* Raw data
──────
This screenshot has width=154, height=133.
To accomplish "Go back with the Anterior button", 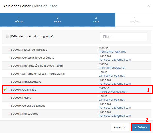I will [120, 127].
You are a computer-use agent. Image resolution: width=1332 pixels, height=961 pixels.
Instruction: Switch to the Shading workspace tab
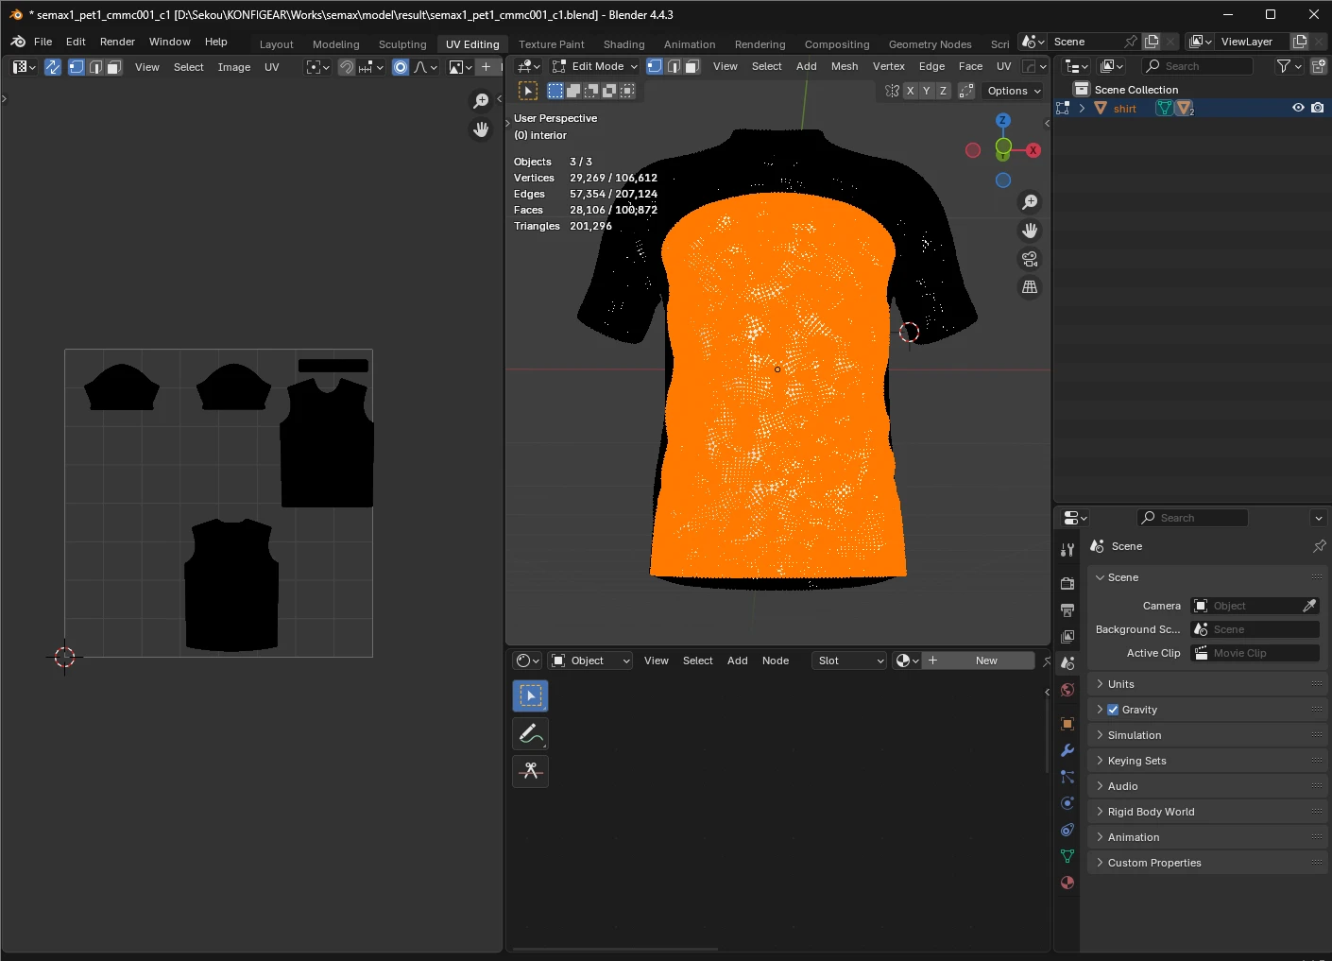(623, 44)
──────
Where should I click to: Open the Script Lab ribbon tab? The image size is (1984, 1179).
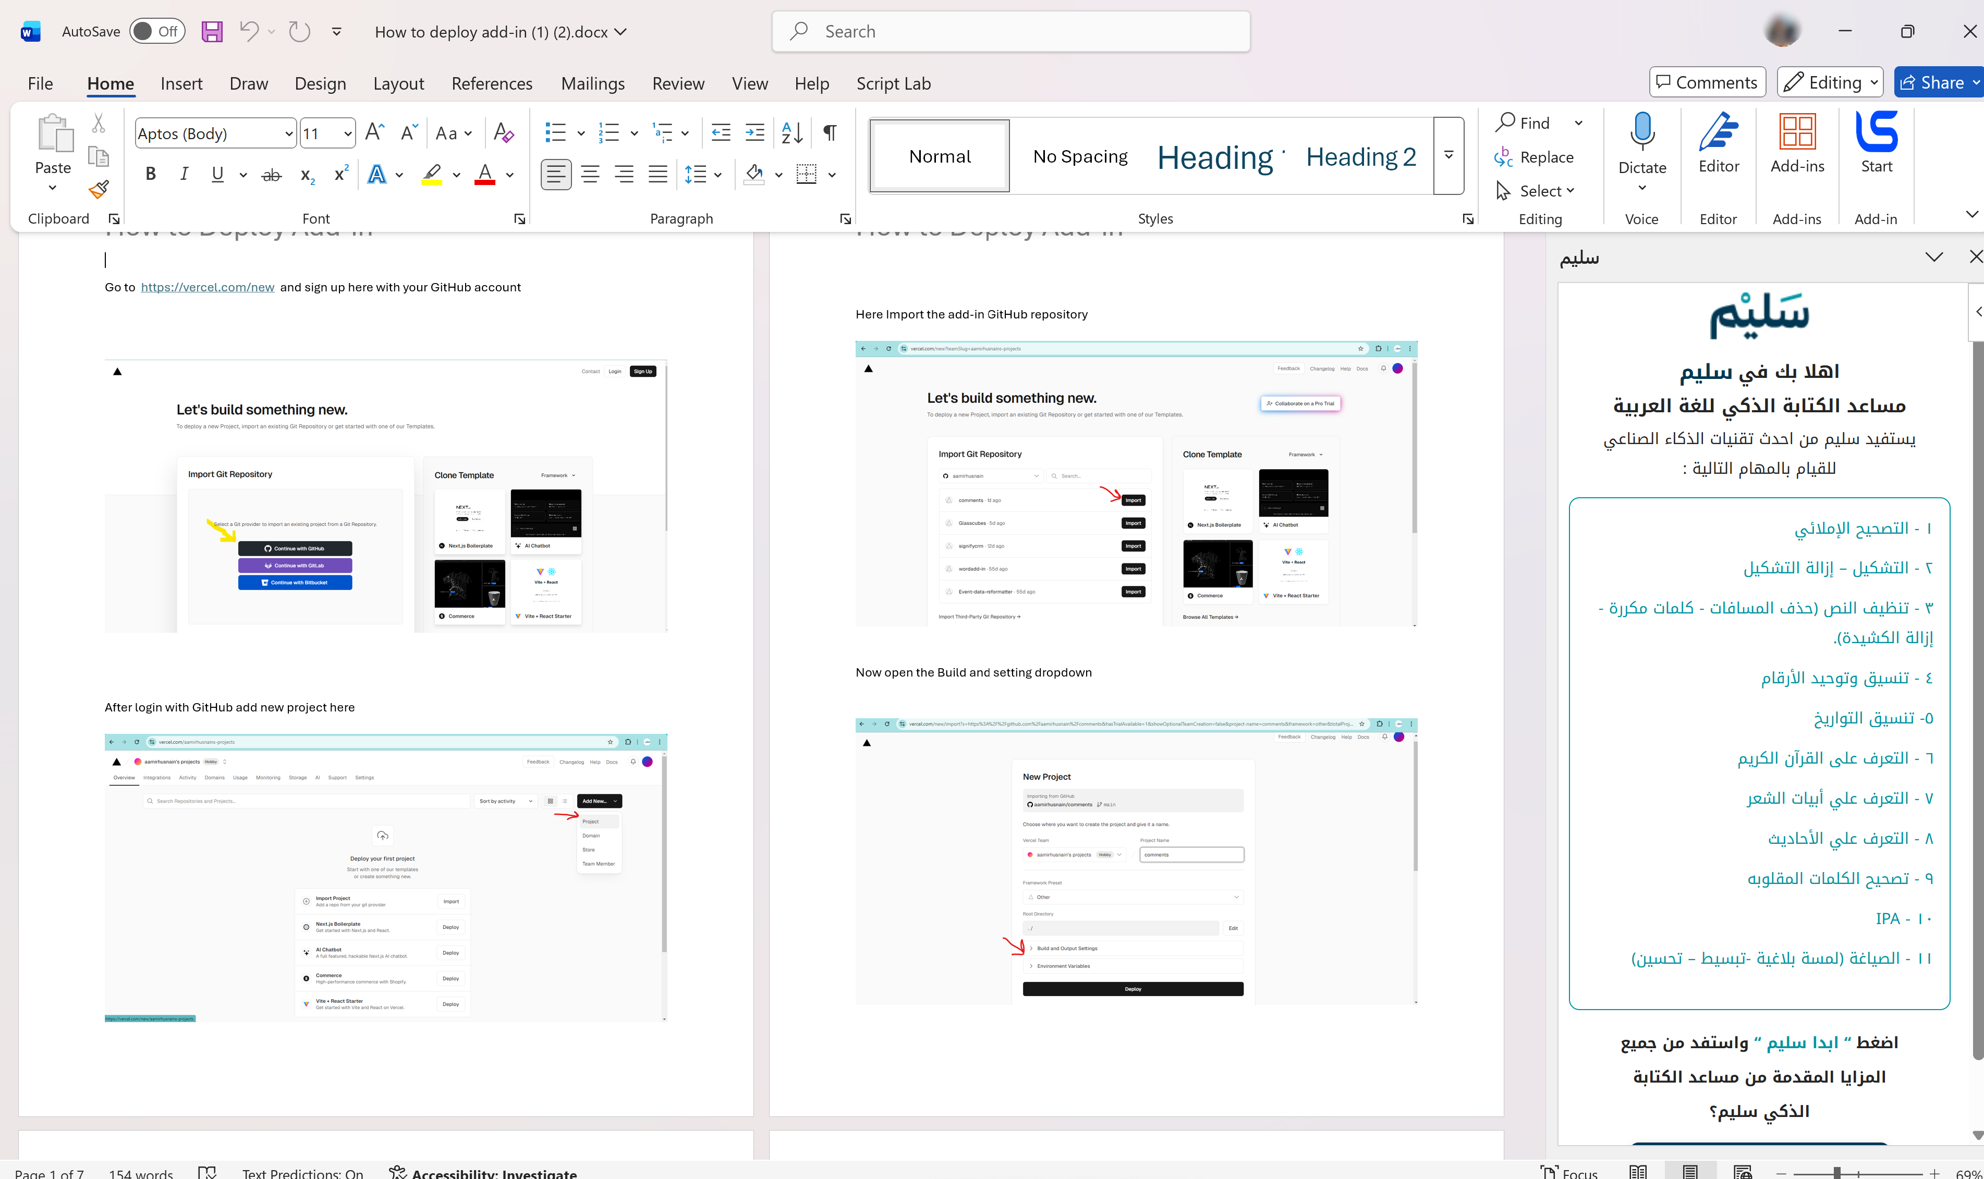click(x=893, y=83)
──────
* Your goal
Print the part of the records that opens with the line containing "Where should I" and closes with the line containing "click(x=893, y=83)", including both of those lines. Leave the pictures out.

* Written answer
Where should I click to: Open the Script Lab ribbon tab? The image size is (1984, 1179).
click(x=893, y=83)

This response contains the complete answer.